CKD is a very common disease in older cats. In the majority of cases the primary cause is unknown, and the kidney damage at the time of diagnosis will be irreversible. However, early diagnosis and appropriate treatment can slow down disease progression and have a very significant positive effect on both quality of life and longevity. Until relatively recently the majority of cases of CKD were not identified until at least IRIS stage 2 of disease. Advances in our understanding of the pathophysiology of CKD and access to a greater number of diagnostic tests, including a commercially available SDMA assay, are now enabling veterinarians to identify CKD at an earlier stage than was usually previously possible. However, because early CKD detection has previously been difficult, only a limited number of studies have been done exploring dietary management for IRIS stage 1. Thus, while dietary intervention is regarded as a cornerstone of management of CKD, there is controversy over the timing of renal diet introduction, and the optimal nutritional approach for non-azotaemic early feline CKD patients. The second of these articles will explore the approach to nutritional support of CKD patients and explore the current evidence supporting such recommendations.

Key Points

  • Chronic kidney disease (CKD) is a common cause of morbidity and mortality in older cats, affecting up to 30–40% of cats over the age of 10 years and the cause of death of over 13% of cats.

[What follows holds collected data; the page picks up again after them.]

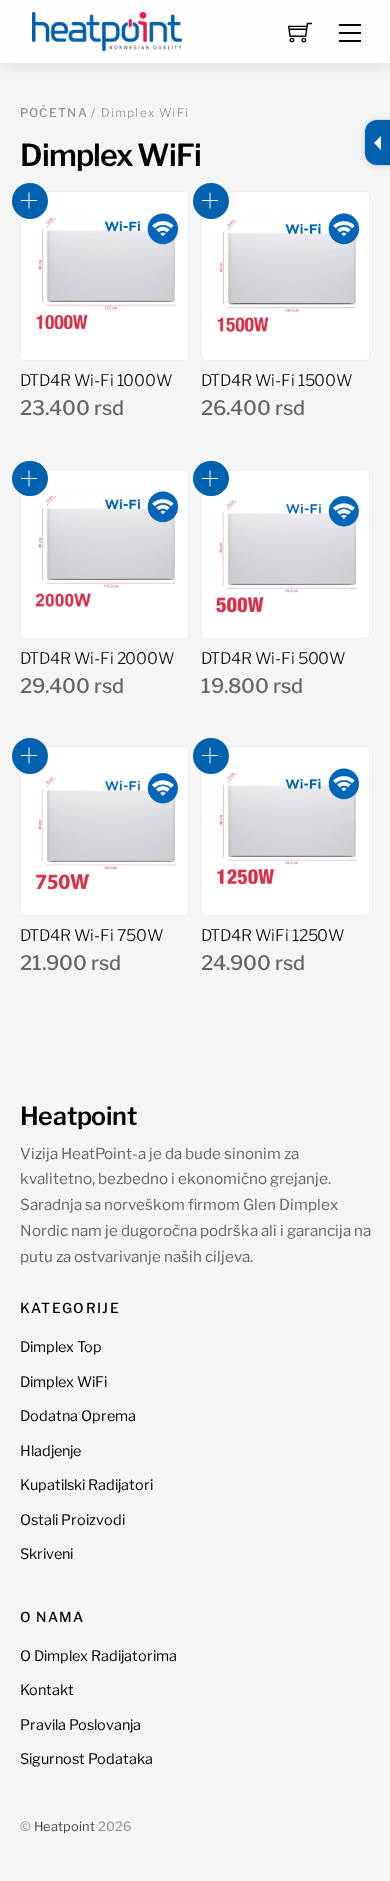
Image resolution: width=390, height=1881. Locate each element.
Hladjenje (50, 1451)
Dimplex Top (61, 1347)
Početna (54, 112)
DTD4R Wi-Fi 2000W (97, 658)
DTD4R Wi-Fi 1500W (277, 380)
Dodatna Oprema (78, 1416)
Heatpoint (64, 1826)
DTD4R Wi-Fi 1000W (96, 380)
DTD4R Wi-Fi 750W (92, 935)
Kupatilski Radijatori (86, 1485)
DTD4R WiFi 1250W (273, 935)
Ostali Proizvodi (72, 1520)
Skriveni (46, 1554)
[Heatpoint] (107, 29)
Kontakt (47, 1690)
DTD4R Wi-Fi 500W (273, 658)
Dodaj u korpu (30, 201)
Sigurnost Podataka (86, 1759)
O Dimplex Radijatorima (98, 1656)
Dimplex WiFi (63, 1382)
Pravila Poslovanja (80, 1725)
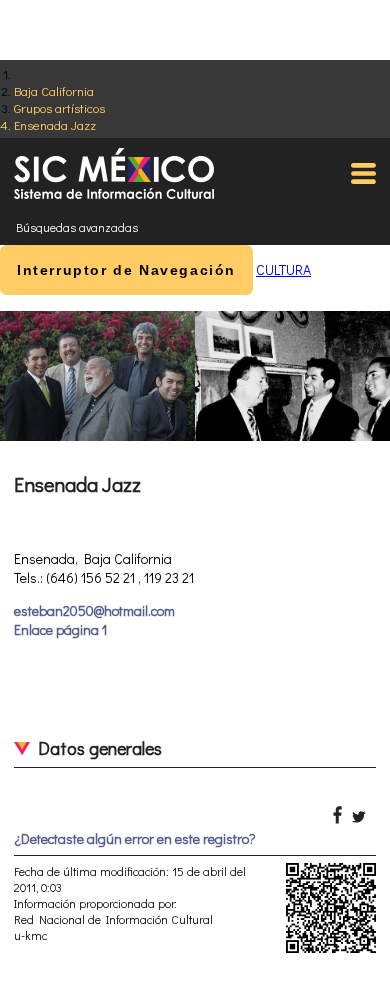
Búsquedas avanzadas (77, 227)
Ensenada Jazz (55, 124)
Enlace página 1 (60, 629)
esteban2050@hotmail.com (94, 610)
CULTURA (283, 269)
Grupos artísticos (59, 107)
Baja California (54, 90)
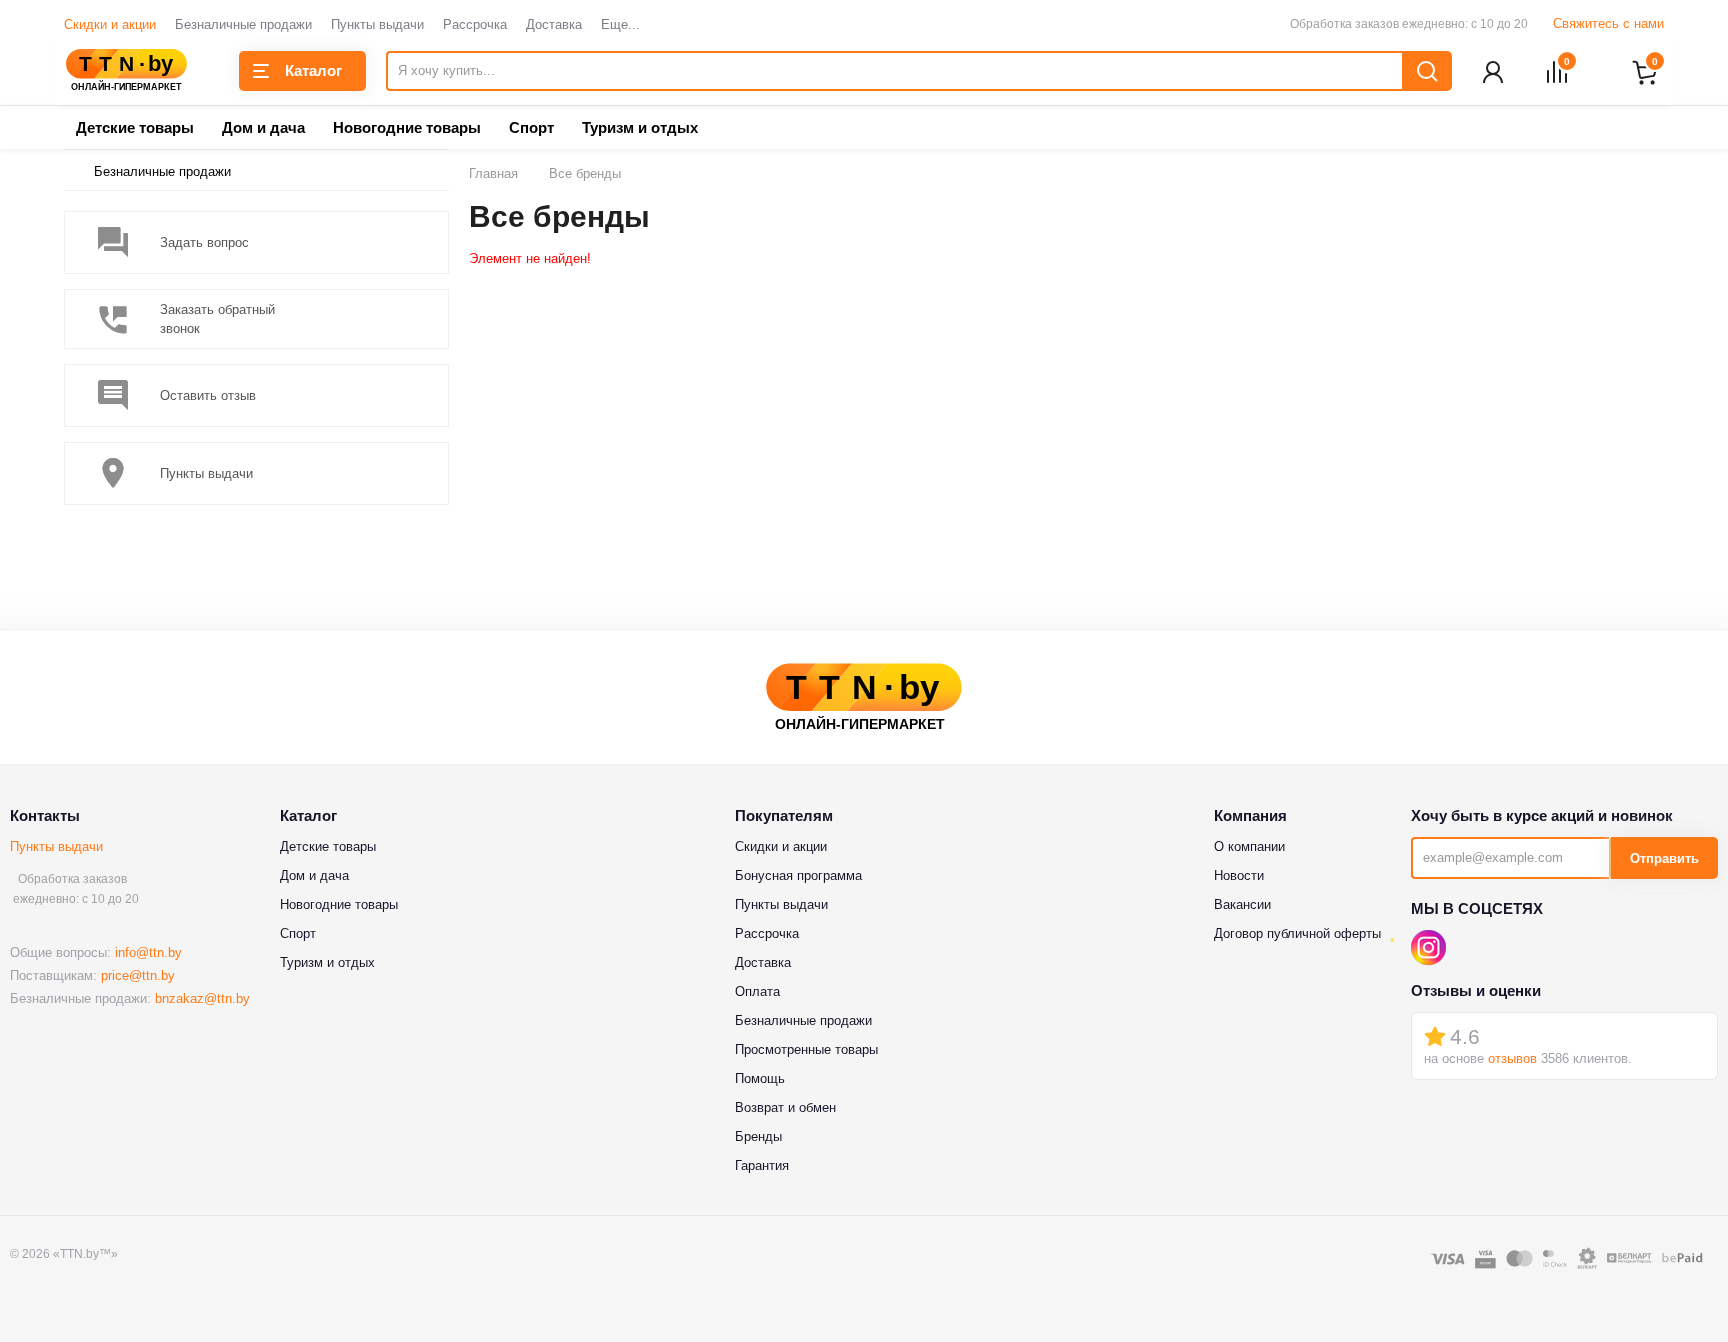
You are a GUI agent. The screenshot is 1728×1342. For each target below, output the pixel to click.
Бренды (758, 1136)
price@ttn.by (138, 975)
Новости (1239, 875)
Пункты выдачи (377, 24)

  • Early diagnosis and management of CKD can slow down disease progression and positively impact quality of life and longevity.
  • Clinicians are increasingly commonly diagnosing ‘early’ feline CKD at IRIS stage 1 or early IRIS stage 2, before onset of azotaemia and clinical signs.

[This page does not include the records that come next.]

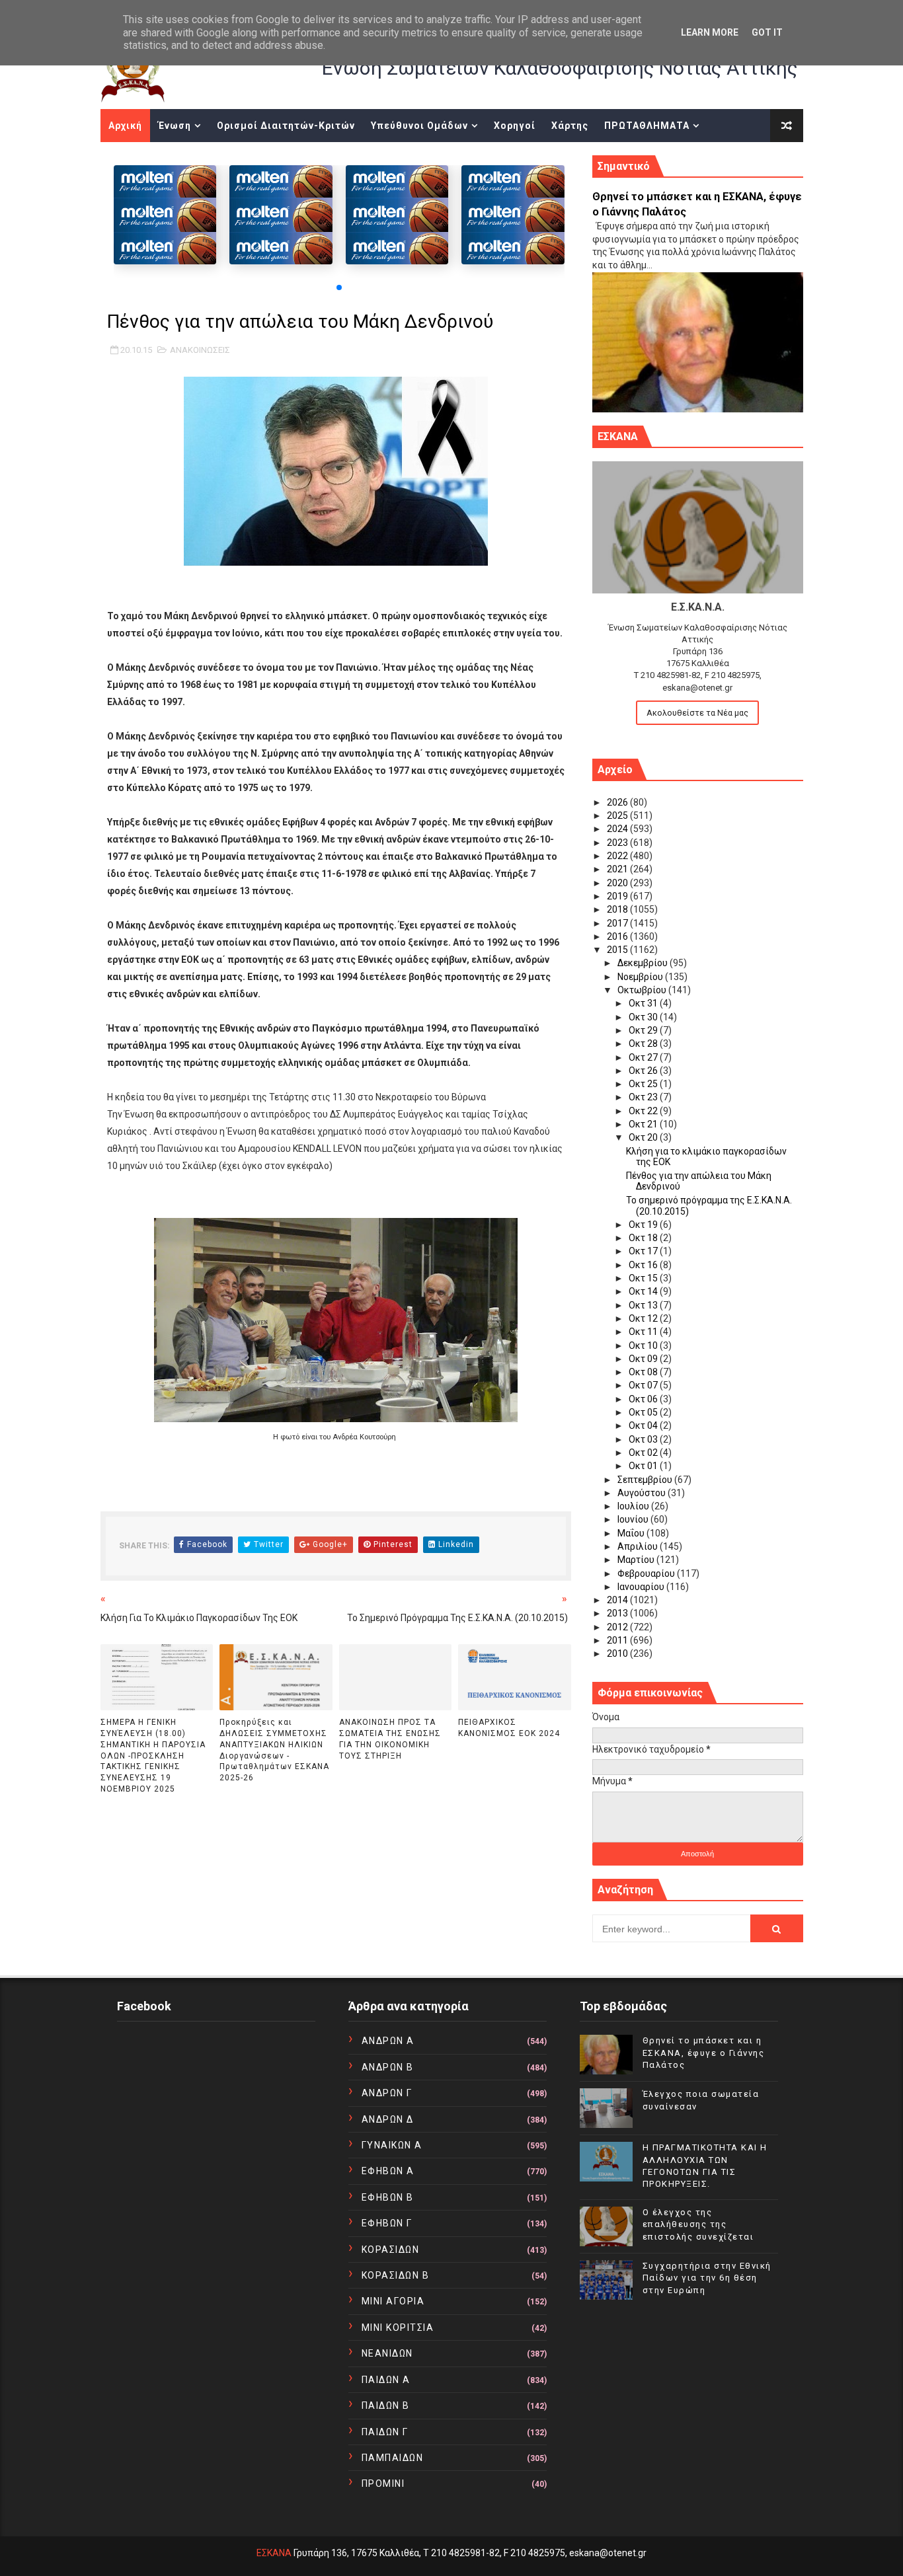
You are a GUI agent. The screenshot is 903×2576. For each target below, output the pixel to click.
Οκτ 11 (644, 1331)
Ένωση (174, 125)
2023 (618, 842)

  • A commercially available symmetric dimethylarginine (SDMA) assay is available, which is a more sensitive marker than creatinine for early renal disease and a useful biomarker to identify early CKD. Blood SDMA concentrations have been incorporated into the IRIS staging system and can help guide accurate staging and management.
  • Reduction in urine specific gravity (<1.035) usually precedes azotaemia and is an important early indicator of CKD.
  • Once CKD has been identified, further investigations including blood pressure and urinalysis are required to identify the treatment needs of the individual cat.